▸ **What the task requires**: Copy everything from "One more question, if" down to "this happen again." in the forum post about Chewy, replacing "heart murmur" with "heart defect".

▸ **Text section**:

• • • •

# Chewy



## bethh (Jan 16, 2019)

Chewy went for his vet visit yesterday and now weighs 31.8lbs, up almost 10lbs from 3 weeks ago.  I got upsetting news though. At his first visit, he was diagnosed with a grade 3 heart murmur.  The vet said lets not worry about it and I'll re-evaluate it at his next visit in 3 weeks.  Well, its changed, not for the better.  She said that he needs to see a cardiologist.  I'm trying to be positive but I usually see the glass as half full.  My DH said at least he came to our house because we will give him lots of love.  I'm waiting on the referral to come through so we can take him and at least see what is going on and what he needs.

I do have a question though about Pyr puppy behavior.  We've had many puppies over the years and when they are his age (almost 3months).  They are wild and crazy, running around like maniacs.  Thats not him.  He will play some but not the crazy puppy.  Are most Pyr puppies more laid back?  I'm trying to see if his behavior is the norm or is it because he has a heart condition. 

One more question, if any of you breed and sell LGD puppies, would you allow a potential buyer to take a puppy to their vet for a health check to rule out something like a heart murmur and take it back if it were to have a serious condition?  I'm just thinking if Chewy's prognosis isn't good and we have to find Gracie another partner so we don't have this happen again.

• • • •

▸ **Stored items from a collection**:
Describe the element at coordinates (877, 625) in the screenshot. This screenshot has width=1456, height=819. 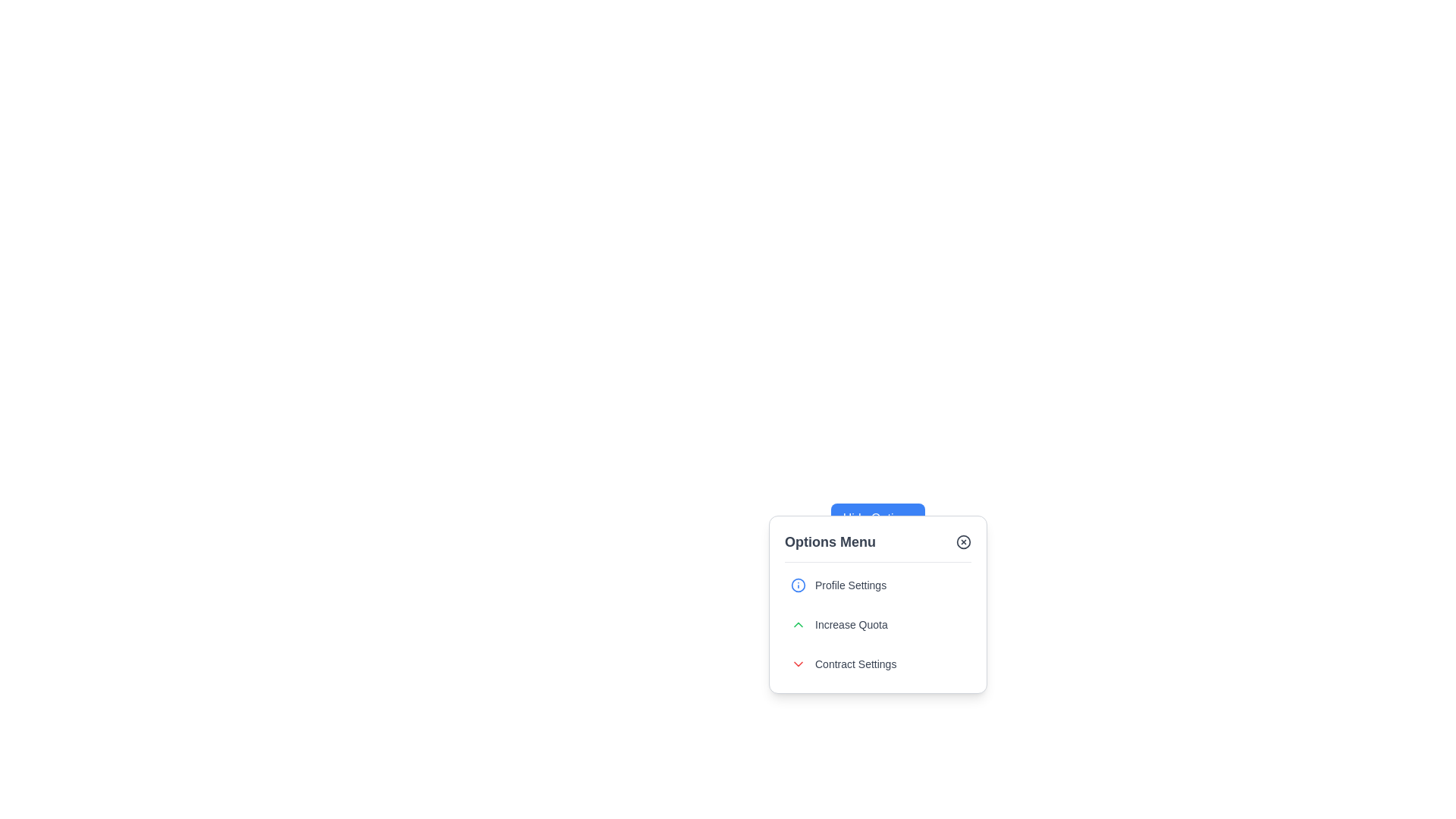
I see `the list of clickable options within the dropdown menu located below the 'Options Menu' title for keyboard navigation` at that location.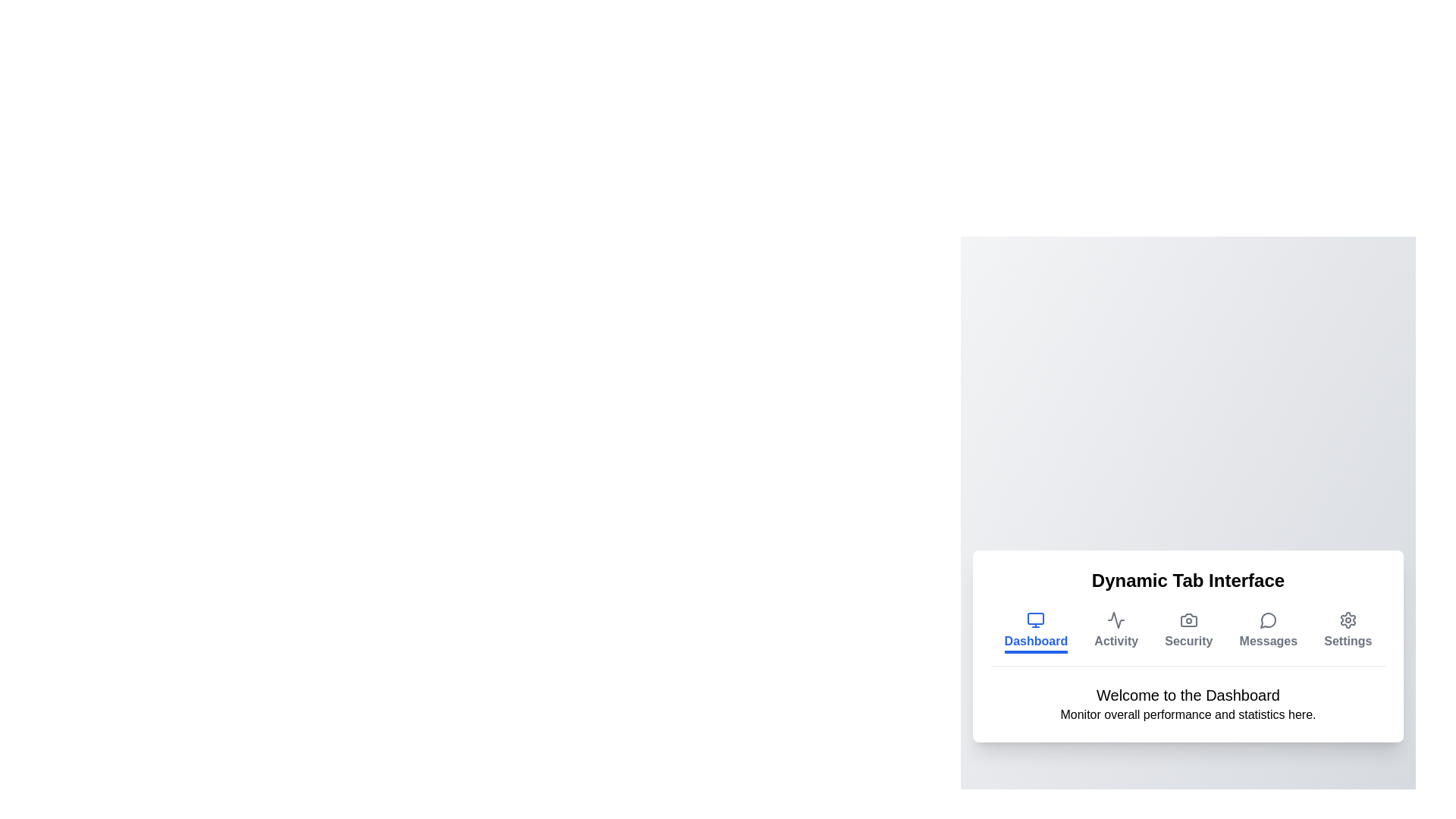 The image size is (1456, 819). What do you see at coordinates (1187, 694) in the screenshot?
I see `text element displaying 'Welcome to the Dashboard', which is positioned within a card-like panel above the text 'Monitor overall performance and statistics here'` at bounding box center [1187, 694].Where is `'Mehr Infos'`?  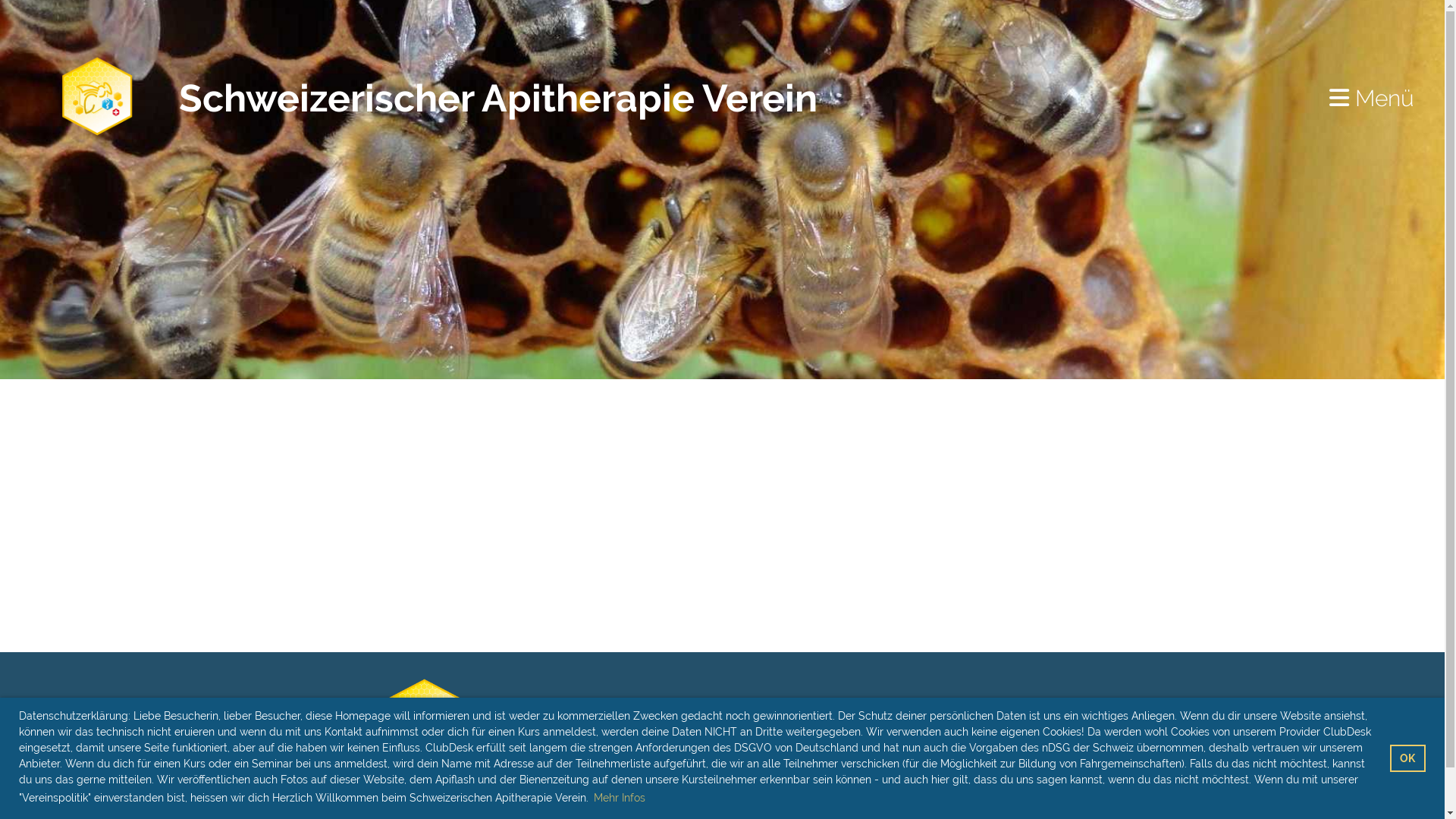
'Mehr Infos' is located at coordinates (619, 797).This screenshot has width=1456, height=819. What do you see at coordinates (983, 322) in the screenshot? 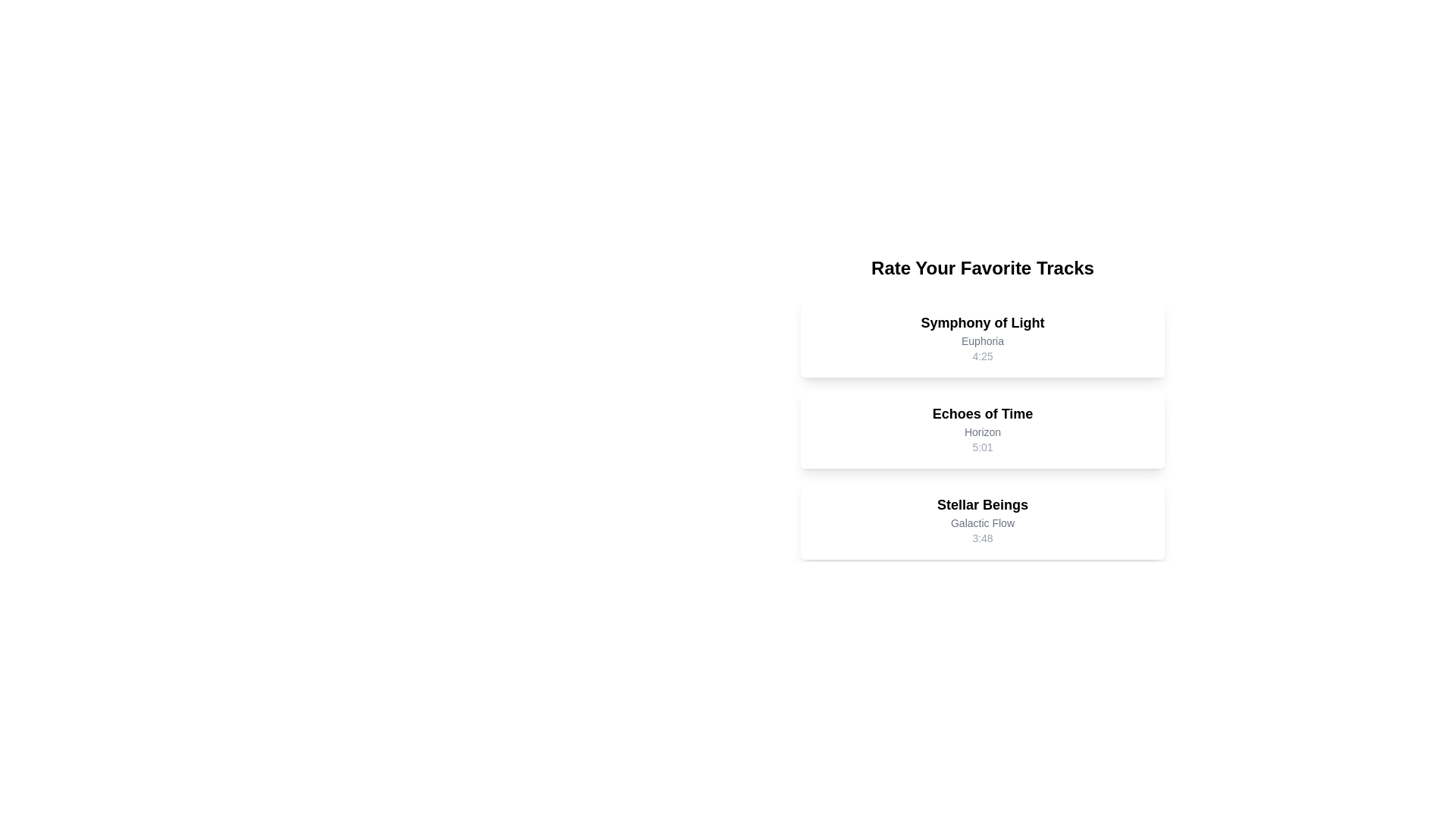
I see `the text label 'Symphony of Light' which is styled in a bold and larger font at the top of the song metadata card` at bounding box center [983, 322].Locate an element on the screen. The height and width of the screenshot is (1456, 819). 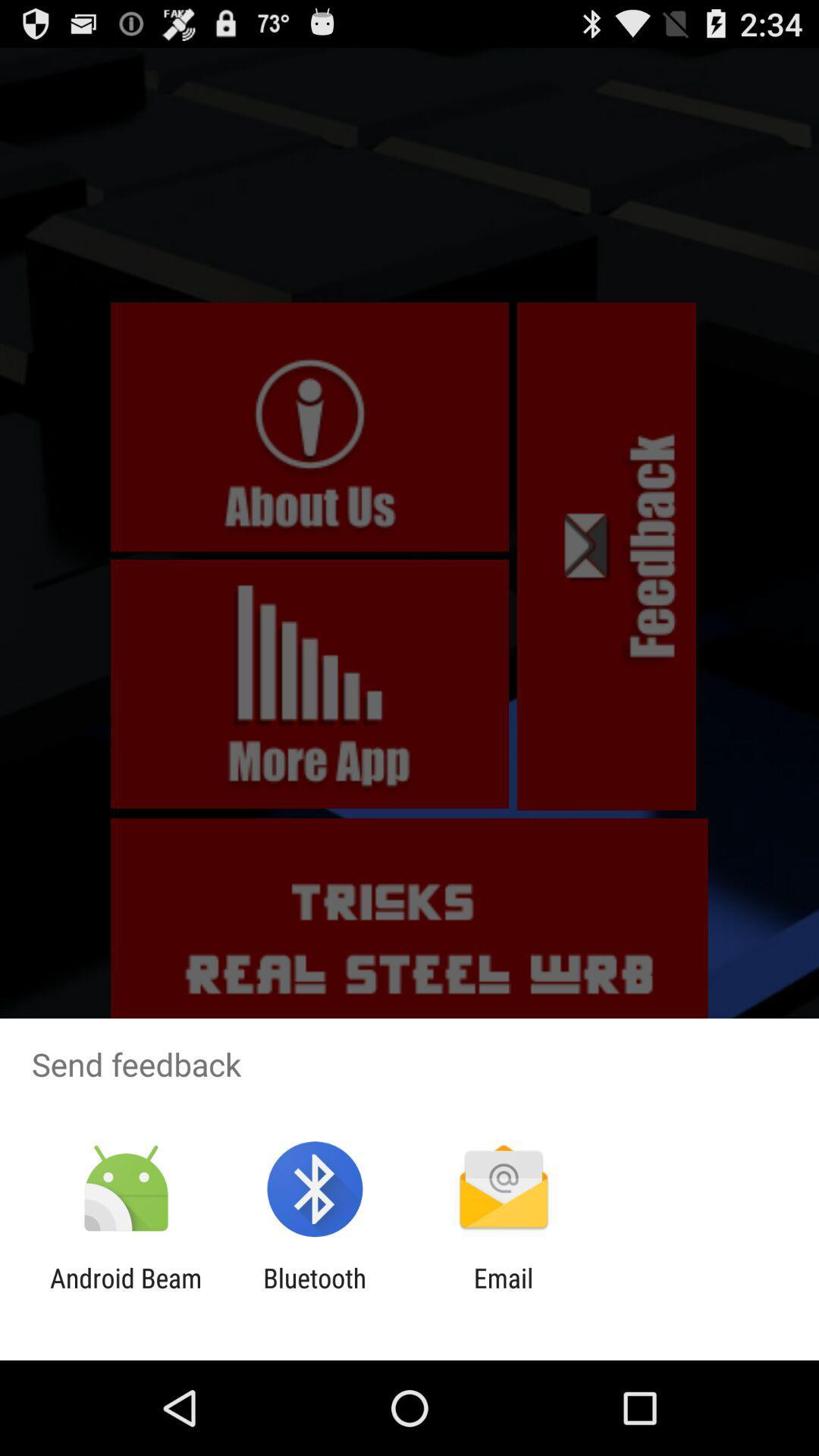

• • • •

▸ **Solution for this task**:
One more question, if any of you breed and sell LGD puppies, would you allow a potential buyer to take a puppy to their vet for a health check to rule out something like a heart defect and take it back if it were to have a serious condition?  I'm just thinking if Chewy's prognosis isn't good and we have to find Gracie another partner so we don't have this happen again.